* [Dataset records]
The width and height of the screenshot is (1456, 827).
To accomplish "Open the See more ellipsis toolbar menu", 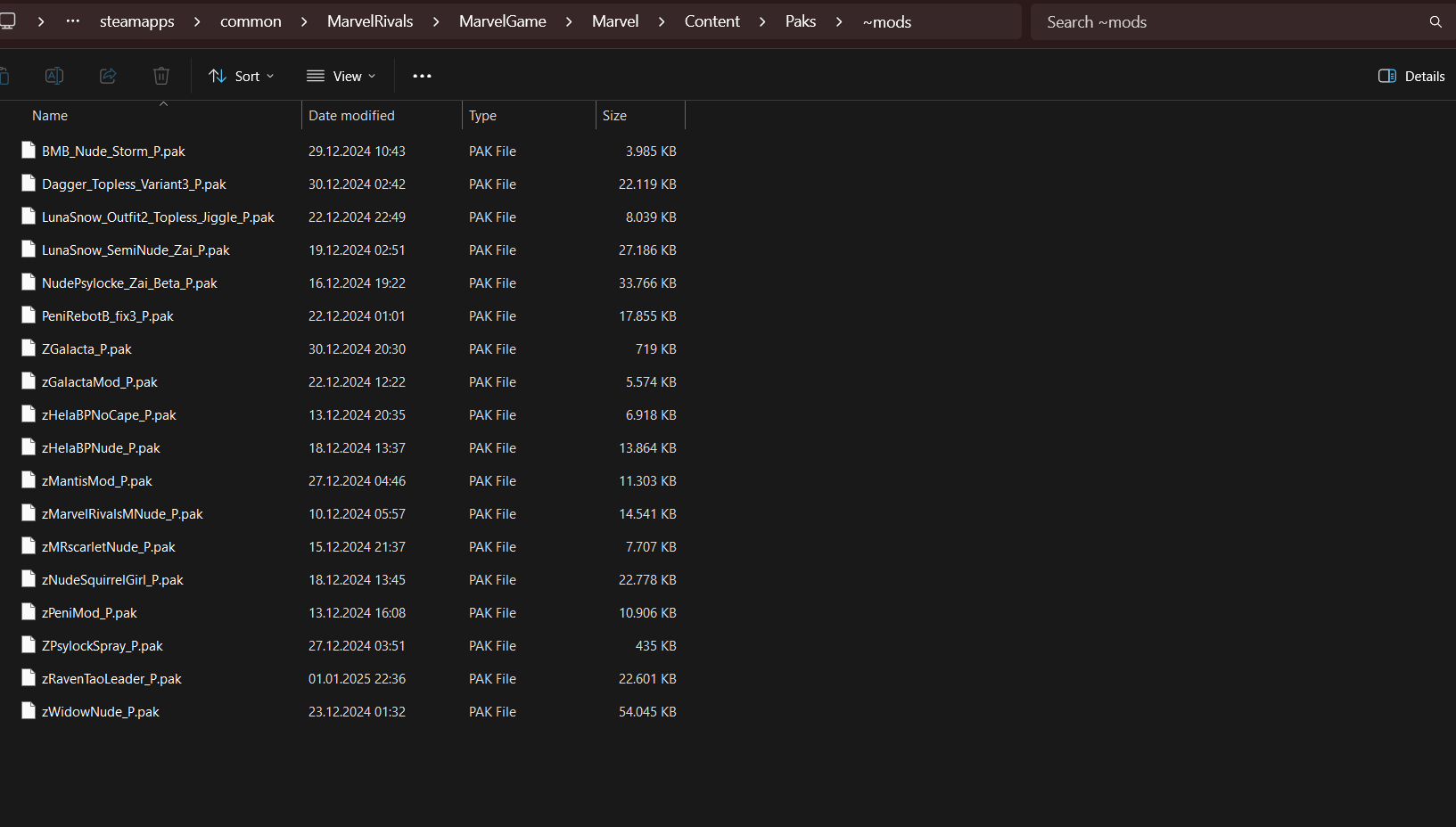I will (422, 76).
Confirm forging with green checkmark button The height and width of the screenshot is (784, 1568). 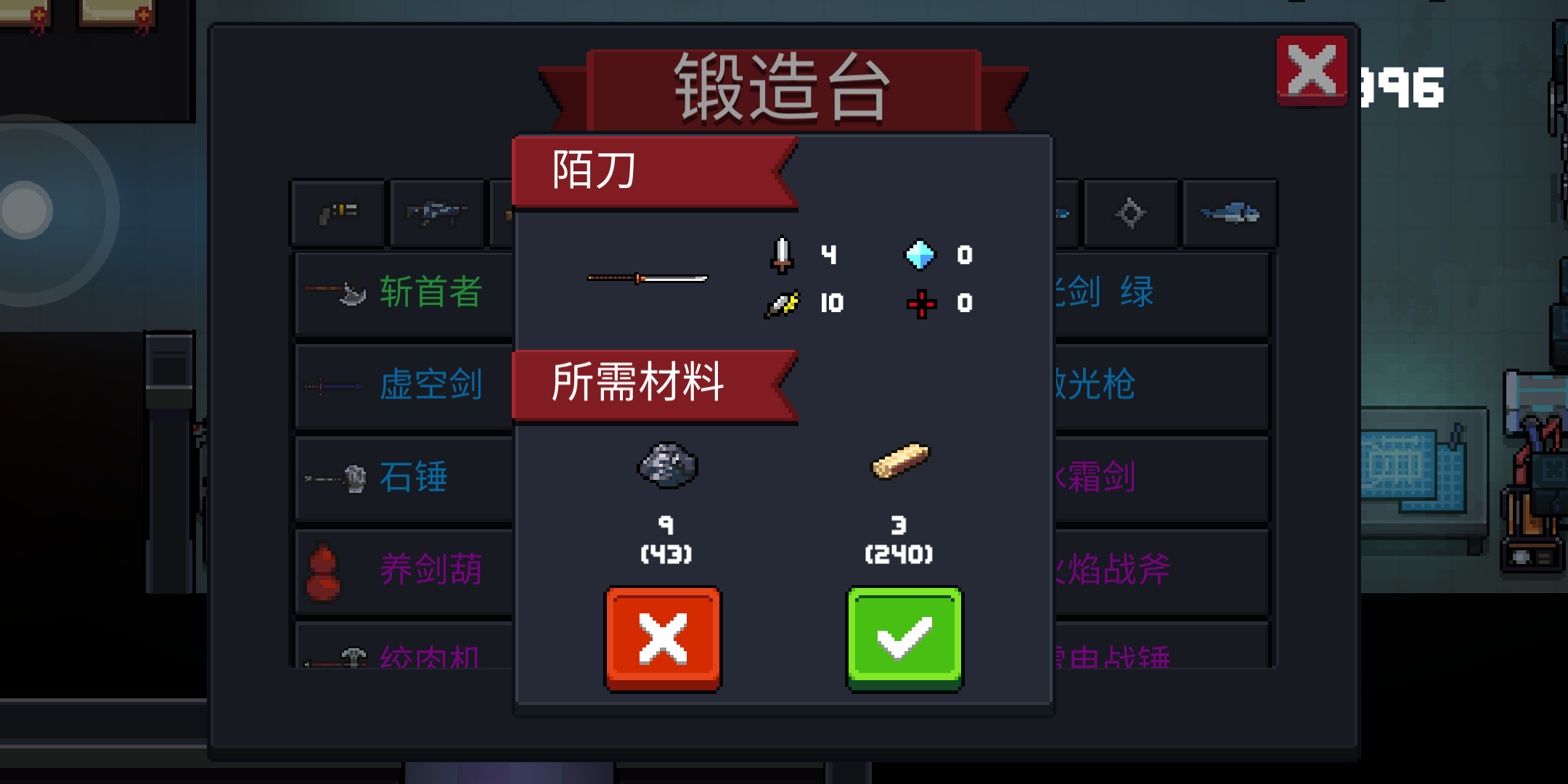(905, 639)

---

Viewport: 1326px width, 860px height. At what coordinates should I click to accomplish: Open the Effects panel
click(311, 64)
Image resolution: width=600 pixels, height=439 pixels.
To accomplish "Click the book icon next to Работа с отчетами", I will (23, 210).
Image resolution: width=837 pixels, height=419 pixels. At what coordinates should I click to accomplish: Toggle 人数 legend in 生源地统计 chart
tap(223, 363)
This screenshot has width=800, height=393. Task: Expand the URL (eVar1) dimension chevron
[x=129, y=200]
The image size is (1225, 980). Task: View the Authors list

==

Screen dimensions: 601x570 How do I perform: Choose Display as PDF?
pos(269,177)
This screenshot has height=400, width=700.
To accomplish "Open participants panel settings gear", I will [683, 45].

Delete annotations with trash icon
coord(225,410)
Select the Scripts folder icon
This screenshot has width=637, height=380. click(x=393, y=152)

* [About this task] Look above for the line with "Image resolution: width=600" and the line with "The image size". Retype those two lines and every line between them exactly, adding nothing.

* [Your solution]
Image resolution: width=600 pixels, height=439 pixels.
To accomplish "Click the book icon next to Работа с отчетами", I will (23, 210).
Image resolution: width=837 pixels, height=419 pixels. At what coordinates should I click to accomplish: Toggle 人数 legend in 生源地统计 chart
tap(223, 363)
This screenshot has width=800, height=393. Task: Expand the URL (eVar1) dimension chevron
[x=129, y=200]
The image size is (1225, 980). Task: View the Authors list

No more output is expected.